Smoke and flames rise over a hill near the Syrian town of Kobani after an airstrike on Oct. 23, 2014. US military forces focused airstrikes on the area to turn back Islamic State forces.
Smoke and flames rise over a hill near the Syrian town of Kobani after an airstrike on Oct. 23, 2014. US military forces focused airstrikes on the area to turn back Islamic State forces.

Kai Pfaffenbach/Reuters

The Pentagon has approved rules of engagement in the fight against ISIS that permit airstrikes against the group even when they have the potential to cause significant civilian casualties, according to USA Today.

Previously, US airstrikes in Iraq and Syria that risked civilian deaths were permitted in limited cases. But the new rules allow for strikes in some areas even when the bombing risks killing as many as 10 civilians, the newspaper reported.

“Those areas shift depending on the time, location of the targets and the value of destroying them,” it wrote, citing six Defense Department officials who spoke anonymously because they were not authorized to give details of target selection. The changes are said to have been in place since last fall.

The report comes just days after Defense Secretary Ashton Carter signaled that the US was looking at ways to step up the fight against ISIS.   

“We are looking to do more,” Carter said on Saturday, during a trip to the United Arab Emirates. “That ranges from in the air to on the ground.”

Those extra measures amount to sending an additional 200 US military personnel — mostly Army Special Forces troops — to support the Iraqi army as it prepares to retake the ISIS stronghold of Mosul, as well as a number of Apache helicopters.

But the Pentagon’s aggressive new approach from the air appears to already be underway.
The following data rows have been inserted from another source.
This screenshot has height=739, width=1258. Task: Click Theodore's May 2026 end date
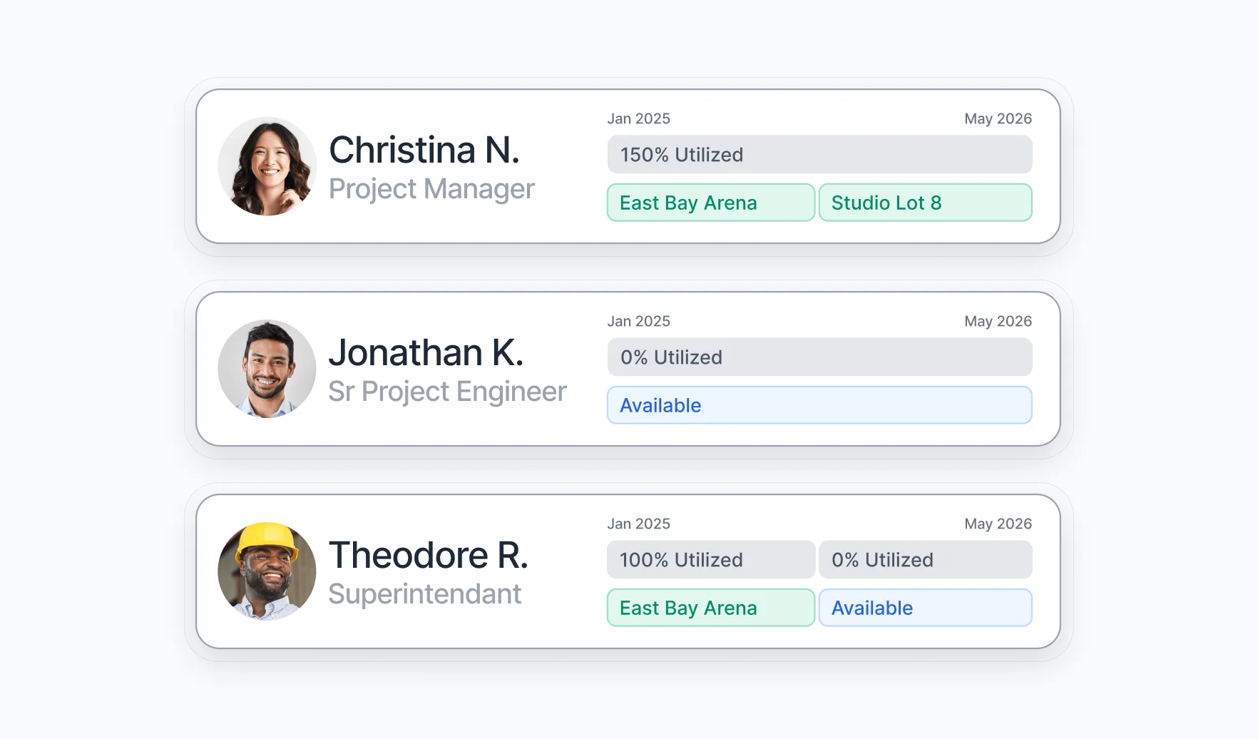tap(998, 524)
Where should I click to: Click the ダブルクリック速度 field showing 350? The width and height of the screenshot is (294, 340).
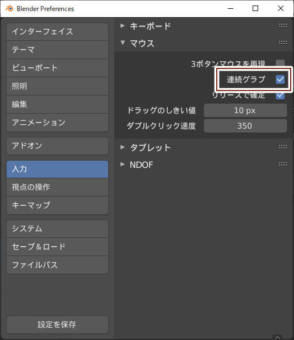(245, 126)
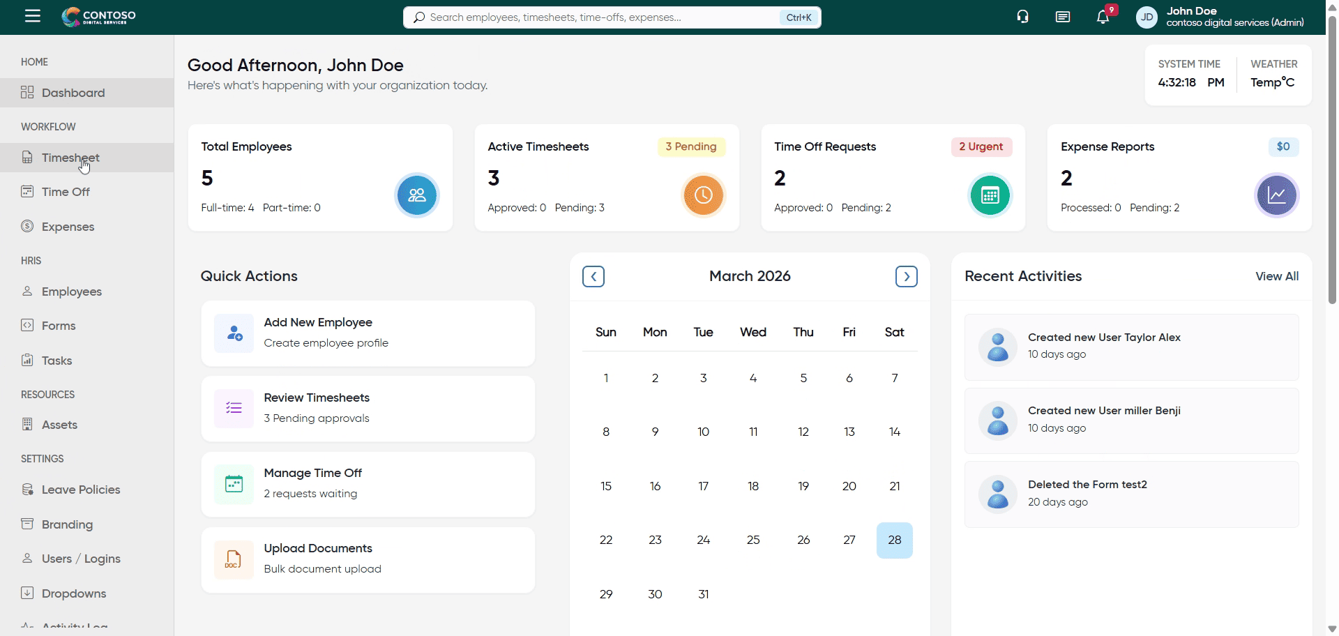Click the Time Off Requests calendar icon
Viewport: 1339px width, 636px height.
click(x=990, y=195)
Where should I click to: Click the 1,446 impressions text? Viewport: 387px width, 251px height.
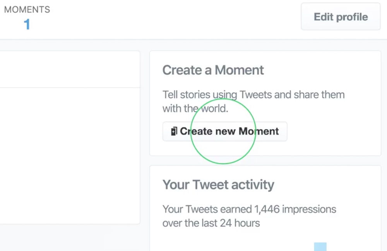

Coalition airstrikes against ISIS-controlled areas in the first three months of this year have increased in comparison to the same time last year. As recently as late March, locals in the city of Mosul reported that as many as 25 civilians were killed in a coalition airstrike on the University of Mosul. The Pentagon said it was investigating the incident.

The total number of civilian casualties caused by the US-led coalition that's targeting ISIS in Iraq and Syria is a matter of fierce controversy. The Pentagon has acknowledged 21 civilian deaths as a result of Operation Inherent Resolve, but independent monitoring groups, such as Airwars, put the figure at more than 1,000.

GlobalPost’s own investigation into civilian casualties caused by the coalition found significant weaknesses in the way the Pentagon investigated claims of non-combatant deaths.

Responding to questions about the Pentagon’s acceptable level of possible civilian casualties for its airstrikes back in January, a coalition spokesman told GlobalPost: 

“All strikes are thoroughly reviewed and assessed before we conduct a strike. The Coalition goes to great lengths to ensure there is a balance between military necessity and collateral damage to prevent unnecessary suffering in accordance with the Law of Armed Conflict (LOAC).”

Critics of the coalition's air campaign against ISIS claim that civilian casualties present a propaganda victory for the group, which uses such incidents as a tool for recruitment.